On Wed, Jul 30, 2008 at 12:50:06AM +0300, Dor Laor wrote:
Marcelo Tosatti wrote:
The in-kernel PIT emulation can either inject too many or too few
interrupts.

While it's an improvement, the in-kernel pit is still not perfect. For example, on pit frequency changes the pending count should be recalculated and matched to the new frequency.

Point. That one can be addressed.

I also tumbled on live migration problem

Can you provide more details? How to reproduce?

Do live migration for windows guest (standard hal), the time on the destination advances way too slow.
and there is your guest smp fix.
IMHO we need to switch back to userspace pit. [Actually I did consider in-kernel pit myself in the past.]. The reasons:
1. There is no performance advantage doing this in the kernel.
   It's just potentially reduced the host stability and reduces code

Keeping device emulation in userspace is desired, of course. The
drawbacks of timer emulation, AFAICS, are:

- Timers in QEMU are, currently, not handled separately from other
IO processing. The delay between timer expiration and interrupt
injection depends on the time spent handling unrelated IO in QEMU's
main loop. This can be fixed, by treating guest timer expiration with higher priority.
As you said, this can be fixed.
- The in-kernel emulation allows the host timer to be locked to the vcpu
it belongs. With userspace emulation, an IPI is necessary whenever the
iothread is running on a different physical CPU than the target vcpu.
The overall cost to wakeup a vcpu in a different physical CPU is:
syscall, IRQ lock acquision (currently kvm->lock, which also protects
access to in-kernel devices) and finally the IPI cost, which is hundreds
of ns (googling around it seems to be in the range of 700ns).

While you have a point, there are many IPIs when running smp without NPT and we can still
do nice performance (thanks for your mmu work..)
That cost is non-existant with timers locked to the vcpu.

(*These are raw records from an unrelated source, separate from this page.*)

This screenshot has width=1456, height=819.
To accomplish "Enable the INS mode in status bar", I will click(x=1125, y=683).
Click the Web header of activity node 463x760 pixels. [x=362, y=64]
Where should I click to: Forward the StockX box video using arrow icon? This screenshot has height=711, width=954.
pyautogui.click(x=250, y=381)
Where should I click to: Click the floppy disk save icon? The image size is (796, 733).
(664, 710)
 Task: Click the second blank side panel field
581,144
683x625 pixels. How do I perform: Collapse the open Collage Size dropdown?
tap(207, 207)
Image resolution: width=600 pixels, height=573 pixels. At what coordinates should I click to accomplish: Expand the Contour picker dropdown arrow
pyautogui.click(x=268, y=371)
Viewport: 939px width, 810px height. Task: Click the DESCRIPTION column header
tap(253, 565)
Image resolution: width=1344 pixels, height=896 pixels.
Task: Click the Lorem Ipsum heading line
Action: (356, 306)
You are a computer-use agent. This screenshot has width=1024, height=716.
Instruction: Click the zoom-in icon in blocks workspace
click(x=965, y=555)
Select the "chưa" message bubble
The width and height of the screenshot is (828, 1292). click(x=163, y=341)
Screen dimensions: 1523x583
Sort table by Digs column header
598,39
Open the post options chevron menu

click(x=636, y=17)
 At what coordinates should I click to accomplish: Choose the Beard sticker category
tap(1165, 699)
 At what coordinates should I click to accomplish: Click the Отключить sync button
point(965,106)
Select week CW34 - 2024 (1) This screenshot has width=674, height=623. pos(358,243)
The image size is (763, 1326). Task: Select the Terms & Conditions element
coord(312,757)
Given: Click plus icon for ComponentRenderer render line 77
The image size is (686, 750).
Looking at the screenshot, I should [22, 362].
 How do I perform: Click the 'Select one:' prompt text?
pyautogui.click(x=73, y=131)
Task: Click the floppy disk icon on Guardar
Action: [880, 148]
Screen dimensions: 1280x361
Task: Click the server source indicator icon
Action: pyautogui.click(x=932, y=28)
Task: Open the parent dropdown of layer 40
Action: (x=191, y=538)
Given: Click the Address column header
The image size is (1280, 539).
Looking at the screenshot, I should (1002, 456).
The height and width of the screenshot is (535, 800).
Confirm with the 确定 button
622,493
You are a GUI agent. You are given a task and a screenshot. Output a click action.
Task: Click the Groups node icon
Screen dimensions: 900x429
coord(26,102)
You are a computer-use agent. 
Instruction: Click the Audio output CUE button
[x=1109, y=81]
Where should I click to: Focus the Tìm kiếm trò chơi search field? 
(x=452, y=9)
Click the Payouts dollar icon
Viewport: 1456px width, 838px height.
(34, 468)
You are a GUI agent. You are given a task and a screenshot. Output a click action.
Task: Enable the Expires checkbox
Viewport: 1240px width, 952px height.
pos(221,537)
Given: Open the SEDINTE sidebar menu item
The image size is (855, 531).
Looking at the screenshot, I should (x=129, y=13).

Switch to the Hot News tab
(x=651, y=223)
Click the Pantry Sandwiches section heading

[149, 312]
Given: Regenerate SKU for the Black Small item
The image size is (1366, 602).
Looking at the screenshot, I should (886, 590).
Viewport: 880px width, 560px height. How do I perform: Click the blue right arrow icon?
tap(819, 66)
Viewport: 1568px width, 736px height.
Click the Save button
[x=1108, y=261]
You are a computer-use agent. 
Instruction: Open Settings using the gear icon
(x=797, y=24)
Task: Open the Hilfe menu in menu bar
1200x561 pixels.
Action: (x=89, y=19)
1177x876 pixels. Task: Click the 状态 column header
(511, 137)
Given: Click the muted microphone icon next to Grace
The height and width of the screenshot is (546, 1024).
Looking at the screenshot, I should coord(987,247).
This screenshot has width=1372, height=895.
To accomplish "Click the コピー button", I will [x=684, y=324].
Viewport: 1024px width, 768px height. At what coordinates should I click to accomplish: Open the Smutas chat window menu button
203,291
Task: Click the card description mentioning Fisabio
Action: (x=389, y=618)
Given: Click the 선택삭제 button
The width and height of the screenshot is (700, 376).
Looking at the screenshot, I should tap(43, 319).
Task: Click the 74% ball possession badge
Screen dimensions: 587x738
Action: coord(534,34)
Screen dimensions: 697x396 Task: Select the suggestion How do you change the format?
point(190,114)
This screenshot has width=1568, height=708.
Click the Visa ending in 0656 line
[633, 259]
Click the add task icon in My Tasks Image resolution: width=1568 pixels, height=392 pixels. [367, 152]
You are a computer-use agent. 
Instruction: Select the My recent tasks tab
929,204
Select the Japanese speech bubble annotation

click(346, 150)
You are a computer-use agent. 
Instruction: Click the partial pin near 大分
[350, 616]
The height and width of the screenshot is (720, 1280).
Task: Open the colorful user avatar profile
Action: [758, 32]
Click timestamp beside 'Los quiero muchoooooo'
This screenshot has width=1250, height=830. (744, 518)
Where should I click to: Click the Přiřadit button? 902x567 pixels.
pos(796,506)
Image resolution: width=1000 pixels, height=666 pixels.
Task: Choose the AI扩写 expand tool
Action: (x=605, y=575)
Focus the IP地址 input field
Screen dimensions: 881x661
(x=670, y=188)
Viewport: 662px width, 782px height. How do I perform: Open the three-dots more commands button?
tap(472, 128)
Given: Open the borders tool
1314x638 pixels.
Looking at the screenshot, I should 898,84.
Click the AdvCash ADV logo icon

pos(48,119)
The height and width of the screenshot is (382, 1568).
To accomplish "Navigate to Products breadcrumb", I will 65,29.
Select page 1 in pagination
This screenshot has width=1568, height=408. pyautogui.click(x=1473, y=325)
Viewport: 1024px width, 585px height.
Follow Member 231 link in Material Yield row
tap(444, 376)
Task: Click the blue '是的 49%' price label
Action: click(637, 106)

Maybe we can keep the pit logic and implementation in userspace like today, use the kernel timer like today, but when did timer will pop we'll force the vcpu to go to userspace and run the pit code in the vcpu context. We'll pay ctx from passing kernel->user->kernel. Hmm, I think that too costly.

I don't know what specific problems the in-kernel PIT emulation solved
(I recall certain Windows configurations were largely improved). Do you
the details? Sheng?

Eventually I don't really know, I saw newer email from Sheng. If the interrupt injection path is too slow then we might keep Sheng's pit.
2. There are floating patches to fix pit/rtc injection in the same way the acked irq is sone here.
   So the first 2 patches are relevant.
3. Will we do the same for rtc? -> why duplicate userspace code in the kernel? We won't have smp issues since we have qemu_mutex and it will be simpler too.

If you agree, please help merging the qemu patches.